-- WHAT IS BEING ASKED --
Go through the entries below and copy each line that holds the word "Task".

[Pixel coordinate grounding data]
--------------------

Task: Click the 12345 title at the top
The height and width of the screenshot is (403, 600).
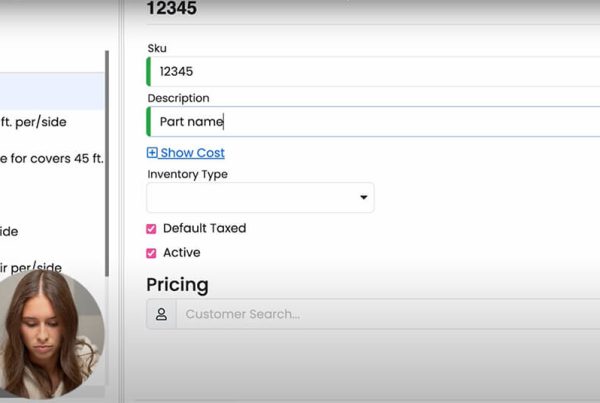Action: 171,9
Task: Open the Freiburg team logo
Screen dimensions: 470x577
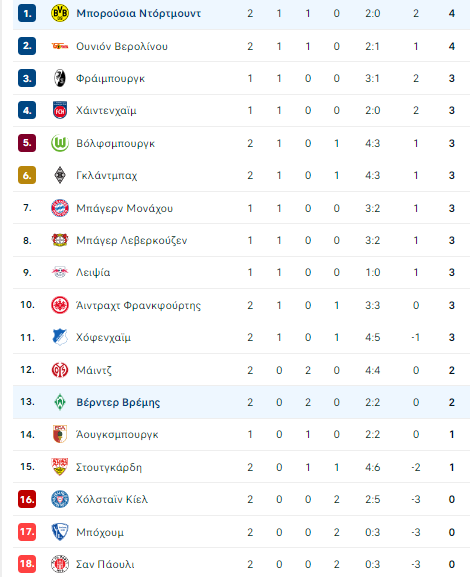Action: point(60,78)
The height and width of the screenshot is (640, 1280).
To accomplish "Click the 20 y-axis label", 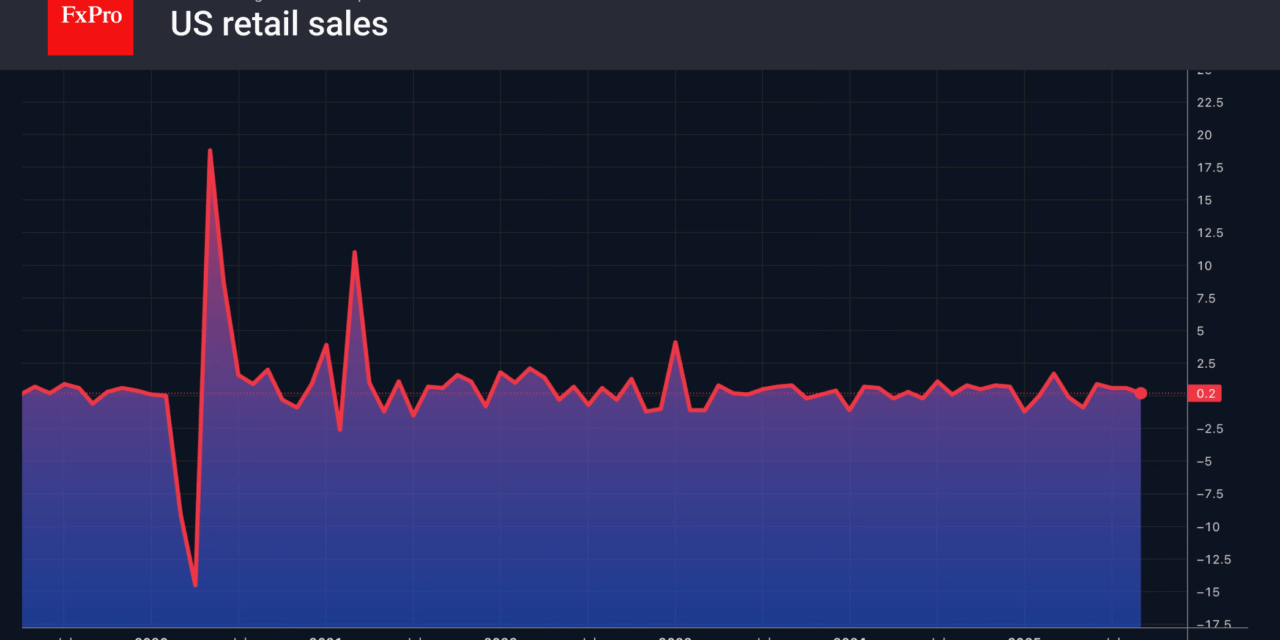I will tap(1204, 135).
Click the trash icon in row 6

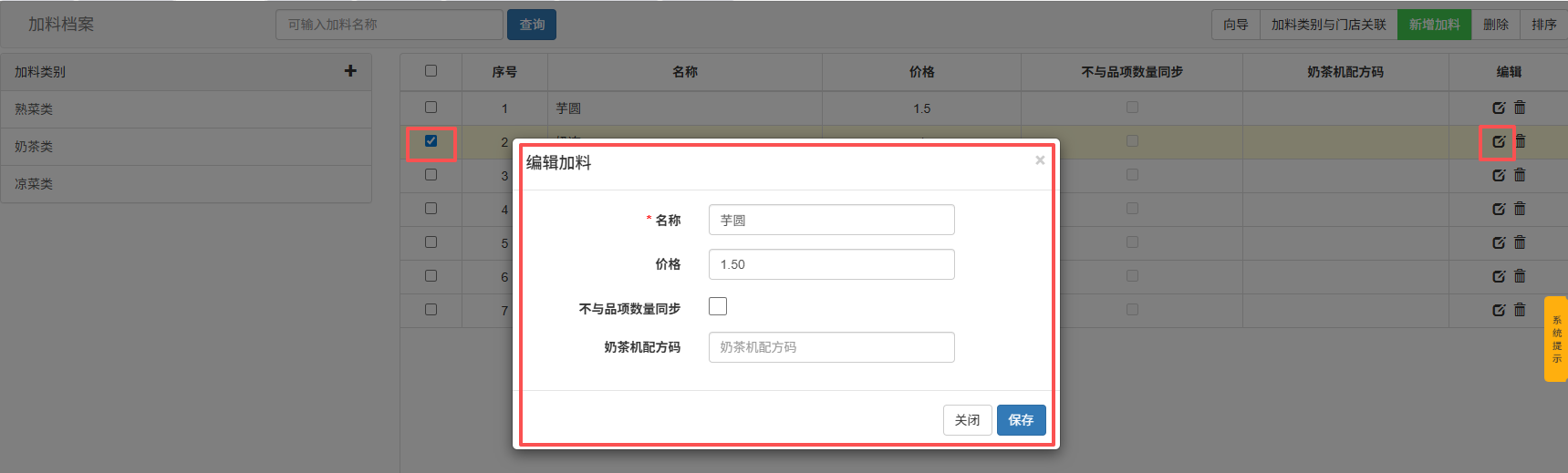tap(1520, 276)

--------------------

-- SOLUTION TO THIS PROBLEM --
Task: Click the 12345 title at the top
Task: Open the Freiburg team logo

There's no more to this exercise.